Determination of the step duration of gait initiation using a mechanical energy analysis

Abstract

The analysis of gait initiation (the transient state between standing and walking) is an important diagnostic tool in the study of pathologic gait and the evaluation of prosthetic devices. Therefore it is important to know the step duration of gait initiation. However, there is little agreement in the literature regarding this step duration, since each author has based their conclusion on a different biomechanical parameter. In this study, gait initiation in seven normal subjects was studied using a mechanical energy analysis. The number of steps necessary to reach steady state was determined based on the fact that in steady-state gait, the net mechanical work of the body over one stride is zero (Winter et al. J. Biomechanics 9, 253–257, 1976). The variance in the work for a stride during steady-state walking was calculated for 100 steady-state trials from a separate database of normal subjects.

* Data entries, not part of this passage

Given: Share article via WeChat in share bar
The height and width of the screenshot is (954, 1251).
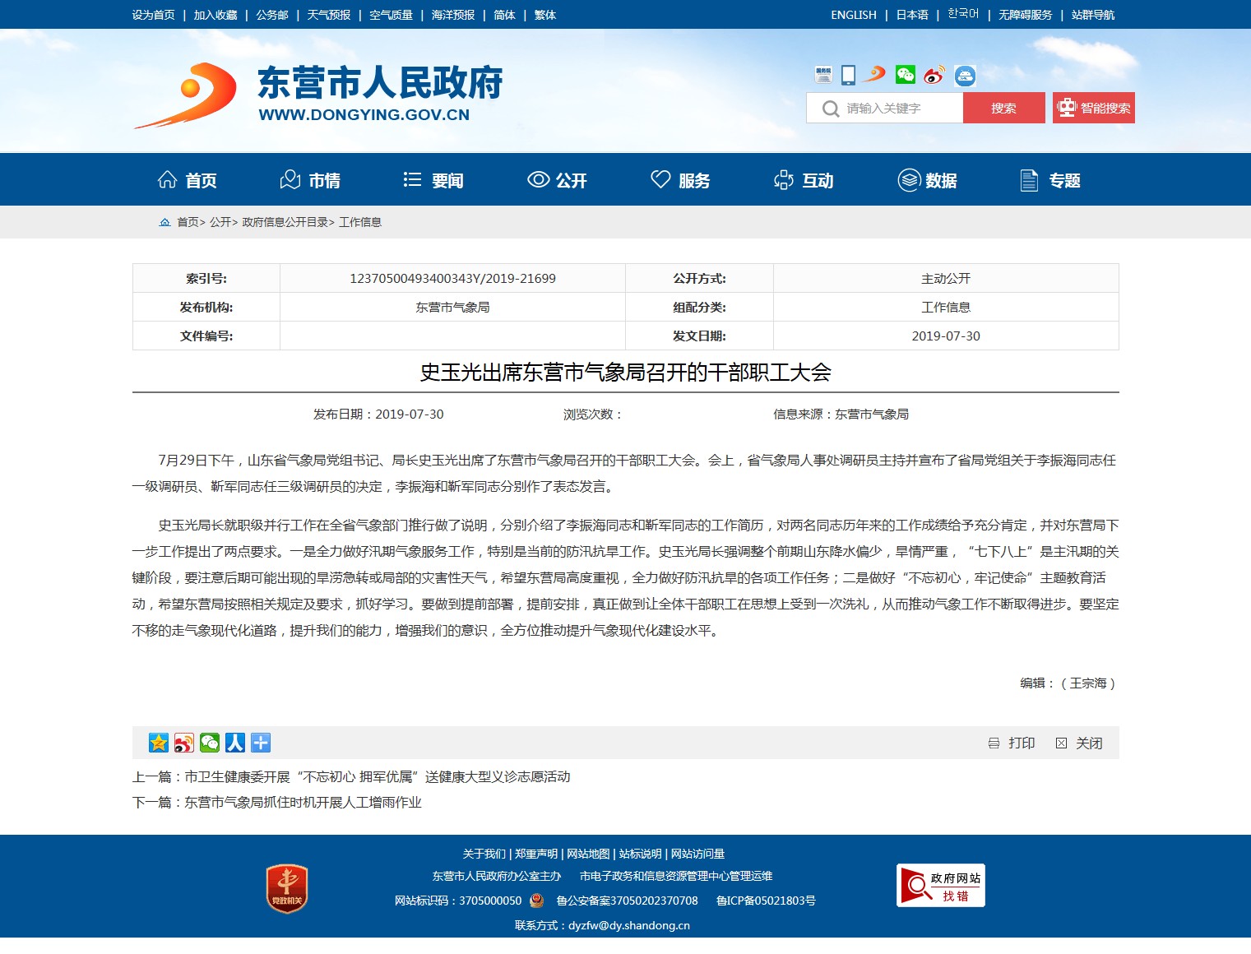Looking at the screenshot, I should coord(210,743).
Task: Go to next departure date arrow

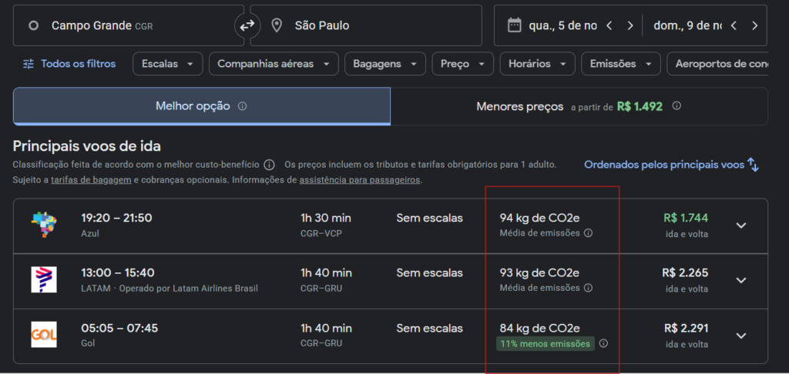Action: click(630, 25)
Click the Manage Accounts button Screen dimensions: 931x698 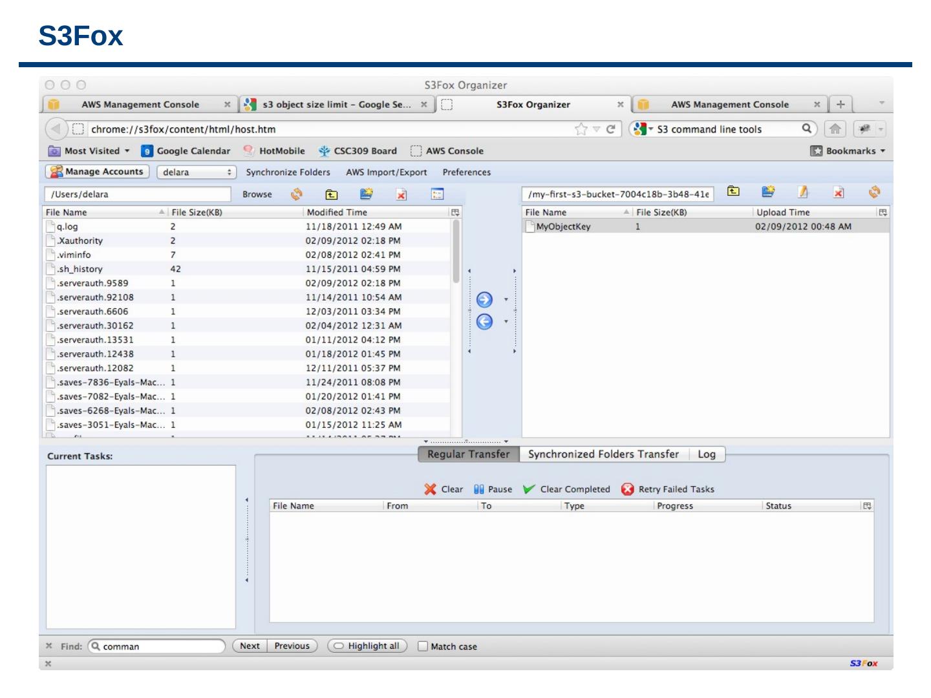97,172
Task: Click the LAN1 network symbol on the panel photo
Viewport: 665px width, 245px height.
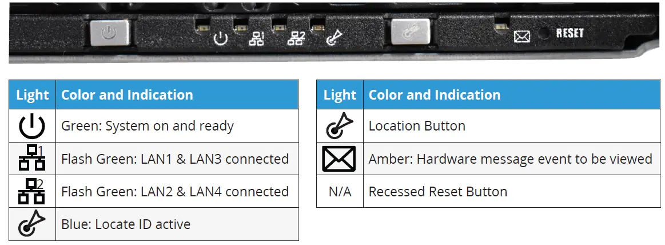Action: coord(257,38)

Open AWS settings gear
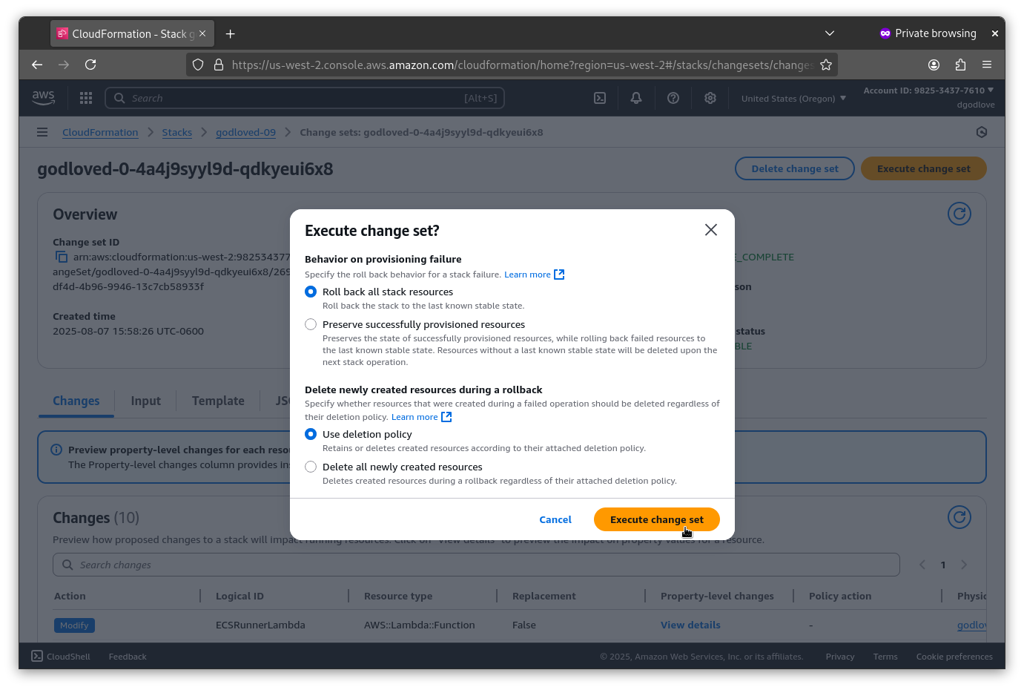click(x=710, y=97)
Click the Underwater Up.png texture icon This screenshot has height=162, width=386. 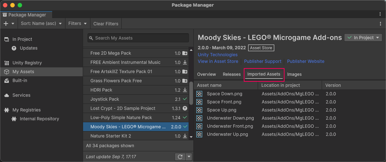pos(199,134)
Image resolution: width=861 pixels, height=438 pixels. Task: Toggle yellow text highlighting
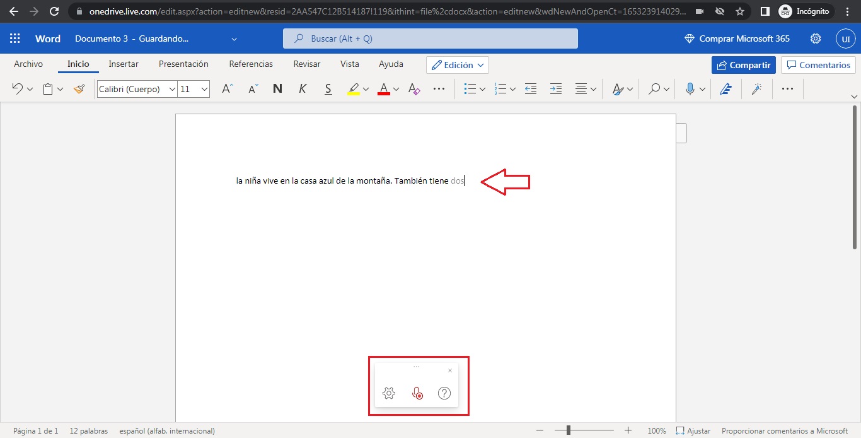tap(354, 88)
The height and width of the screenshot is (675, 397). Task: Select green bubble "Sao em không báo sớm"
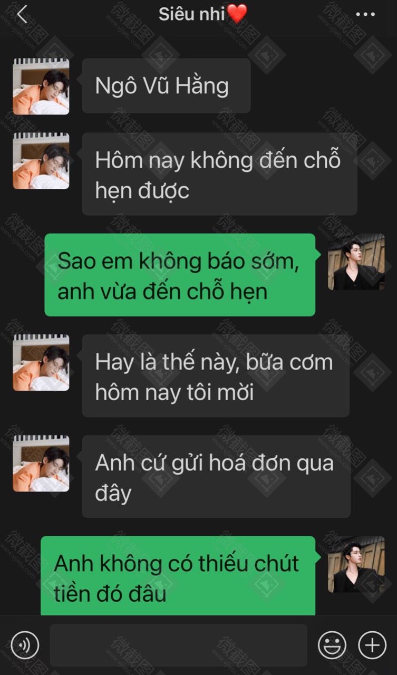(x=180, y=275)
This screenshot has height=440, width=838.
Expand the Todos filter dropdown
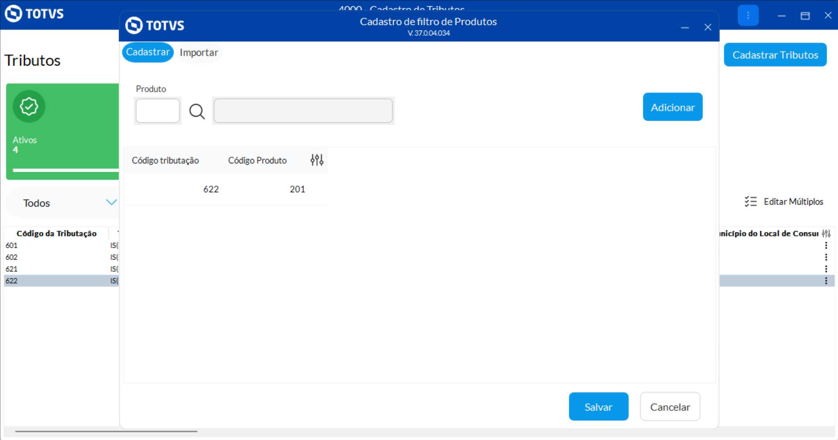(x=111, y=202)
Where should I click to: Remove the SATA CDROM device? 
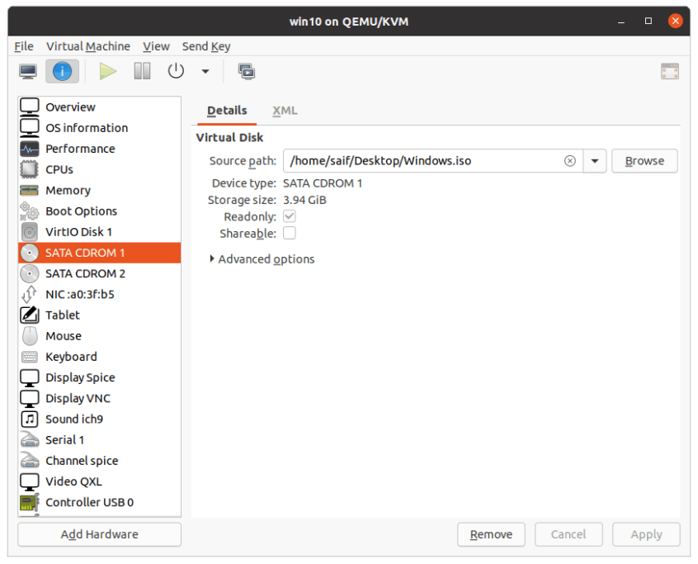(491, 534)
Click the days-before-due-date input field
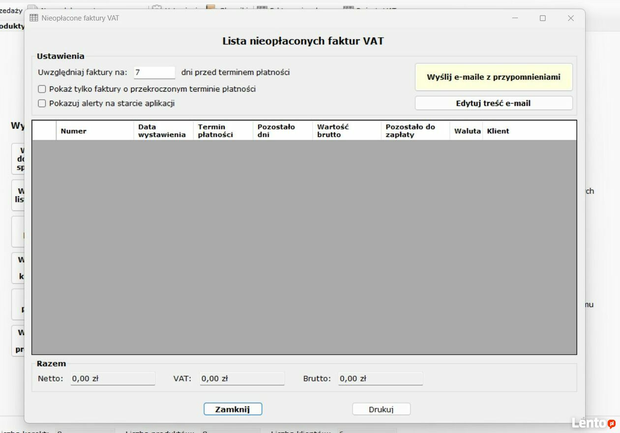Image resolution: width=620 pixels, height=433 pixels. click(x=154, y=72)
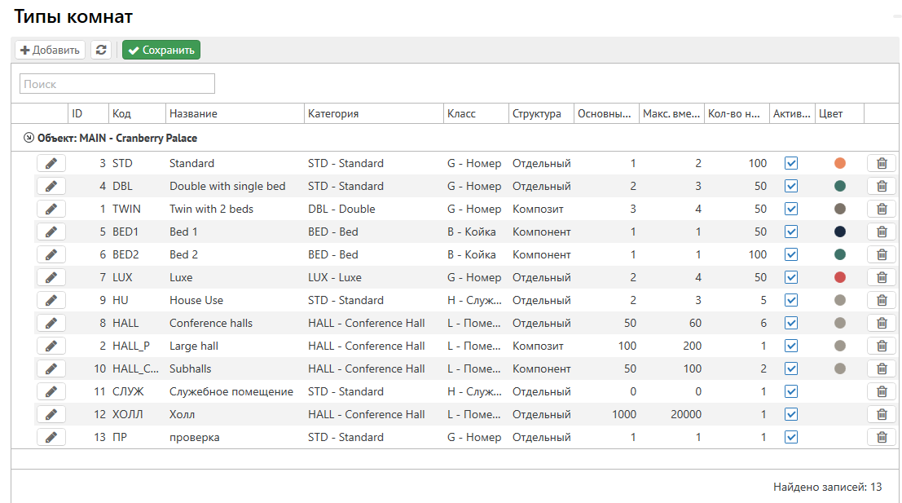The width and height of the screenshot is (902, 503).
Task: Collapse the MAIN - Cranberry Palace group
Action: click(x=29, y=138)
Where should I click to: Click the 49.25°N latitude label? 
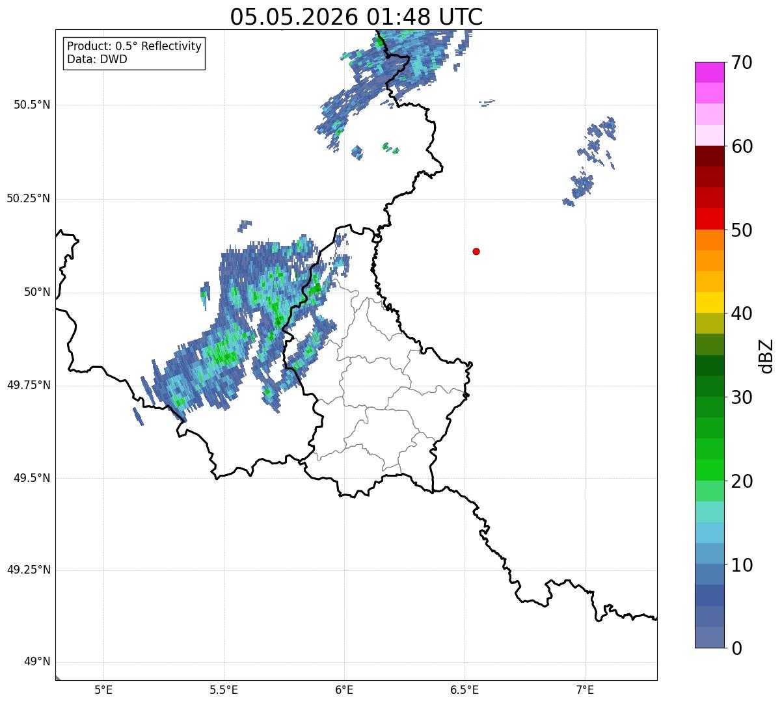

The stride work was normalized to the subject's body weight (BW) and leg length (LL), and 95% confidence limits were defined from this data at − 1.68%BW ∗ LL < ε < 1.28%BW ∗ LL. Total body energy during gait initiation was then computed for the seven test subjects. The energy analysis of gait initiation showed that steady state was attained by the end of three full steps. Therefore, a researcher studying gait initiation must allow his/her subject to take three full steps when recording data to ensure that the full event is included.